(Beginning of Given data)
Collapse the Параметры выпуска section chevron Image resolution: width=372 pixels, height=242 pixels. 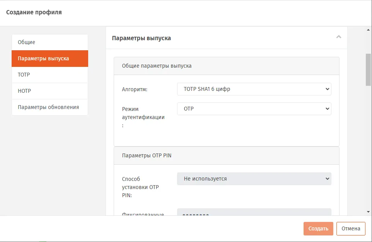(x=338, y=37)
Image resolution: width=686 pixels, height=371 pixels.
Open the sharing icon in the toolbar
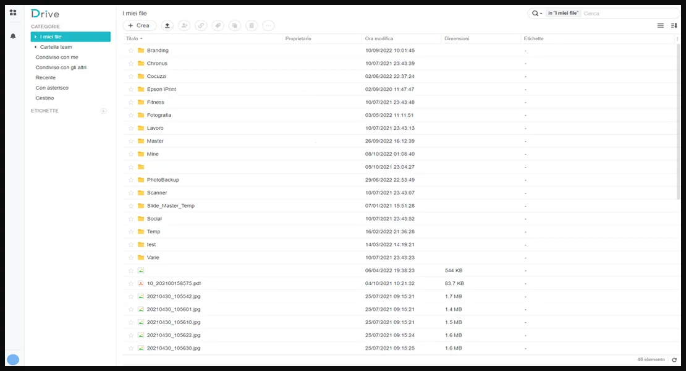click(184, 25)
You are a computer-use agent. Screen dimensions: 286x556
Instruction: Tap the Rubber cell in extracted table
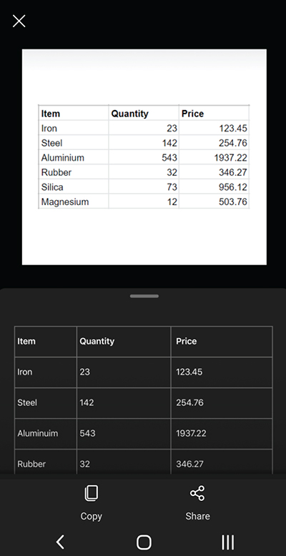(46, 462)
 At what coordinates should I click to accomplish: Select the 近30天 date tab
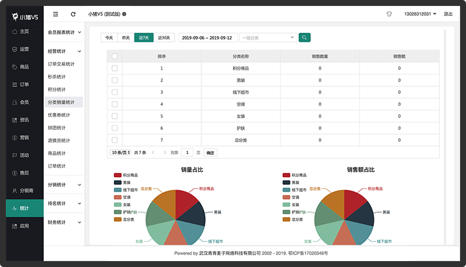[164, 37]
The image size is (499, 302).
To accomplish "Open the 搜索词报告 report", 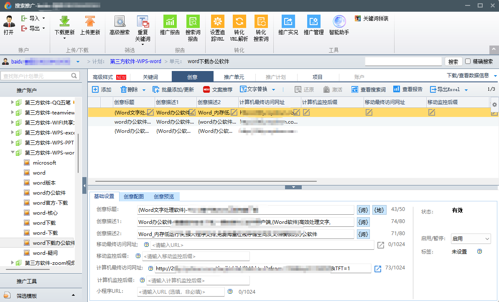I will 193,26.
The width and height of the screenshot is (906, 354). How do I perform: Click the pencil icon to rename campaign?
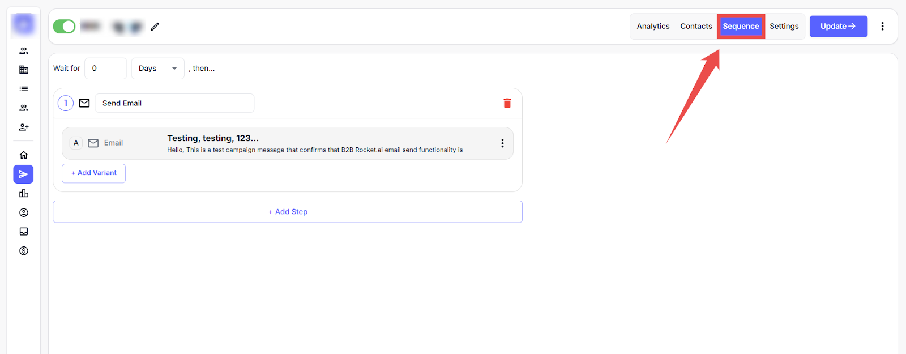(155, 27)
(End of Given data)
(Beginning of Given data)
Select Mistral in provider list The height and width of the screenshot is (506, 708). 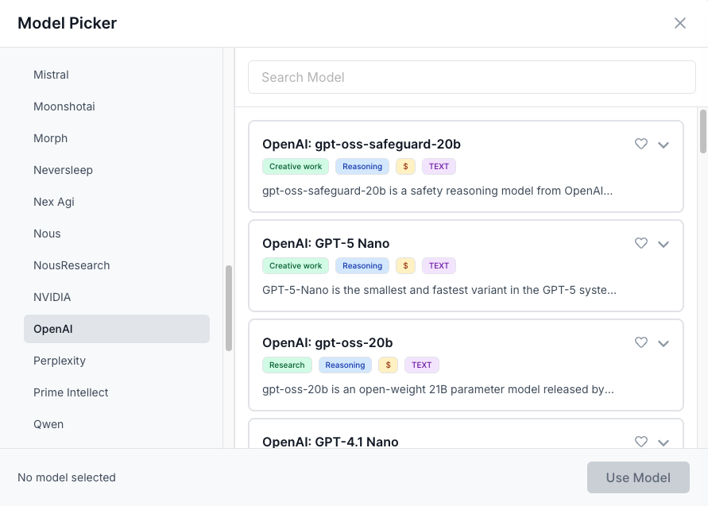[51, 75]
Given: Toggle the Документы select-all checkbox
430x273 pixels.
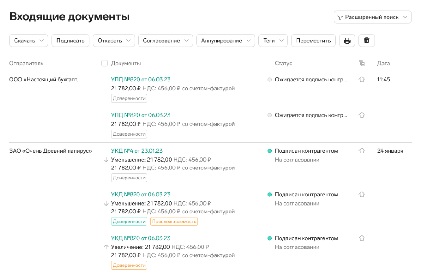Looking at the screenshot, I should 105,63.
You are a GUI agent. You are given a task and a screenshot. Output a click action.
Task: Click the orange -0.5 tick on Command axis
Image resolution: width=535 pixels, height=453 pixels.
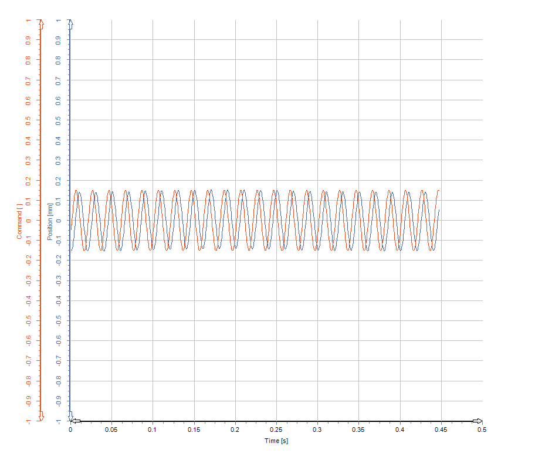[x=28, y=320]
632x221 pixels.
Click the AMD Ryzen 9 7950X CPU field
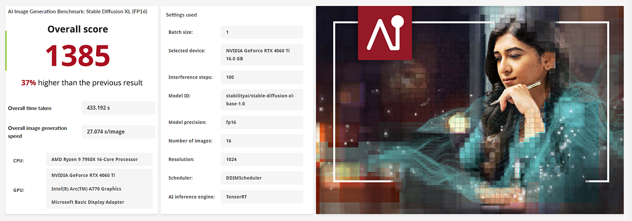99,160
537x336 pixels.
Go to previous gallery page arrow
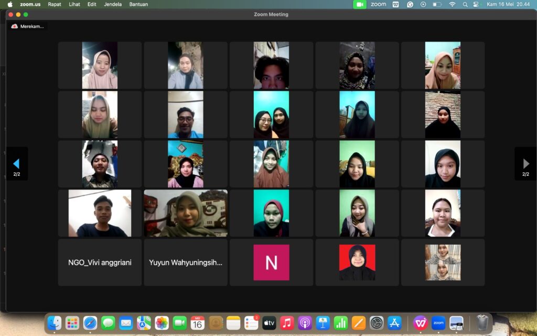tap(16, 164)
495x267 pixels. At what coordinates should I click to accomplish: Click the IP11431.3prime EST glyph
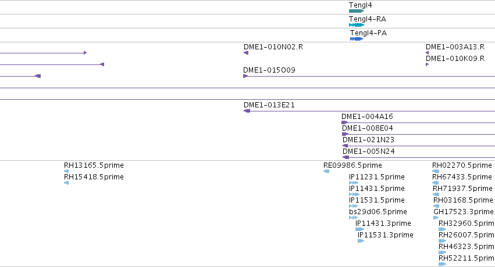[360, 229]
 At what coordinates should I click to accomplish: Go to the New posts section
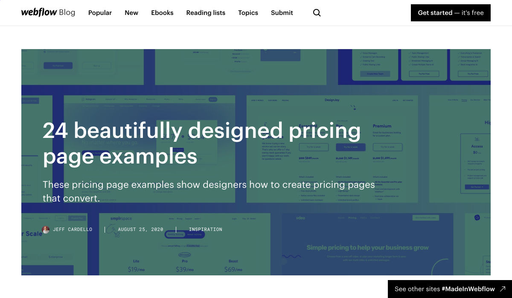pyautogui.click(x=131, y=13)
(End of Given data)
(Beginning of Given data)
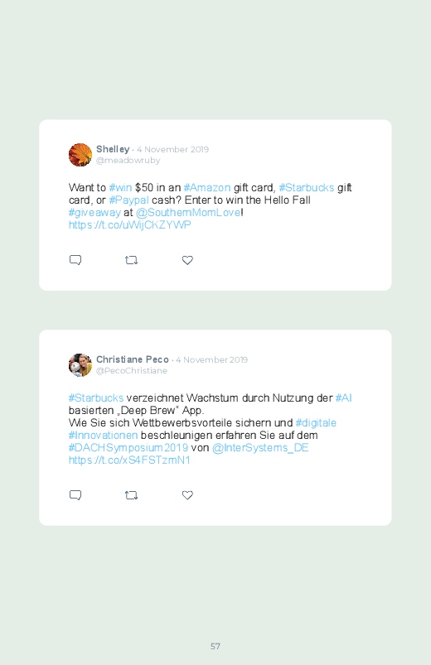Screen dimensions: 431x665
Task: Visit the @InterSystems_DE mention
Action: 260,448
(End of Given data)
● What is required: All lines of the data above that include the word "agent" must be shown.

● Result of the task:
You are a computer-use agent. Screen dimensions: 286x556
You are a GUI agent. You are given a task and a screenshot. Output a click action.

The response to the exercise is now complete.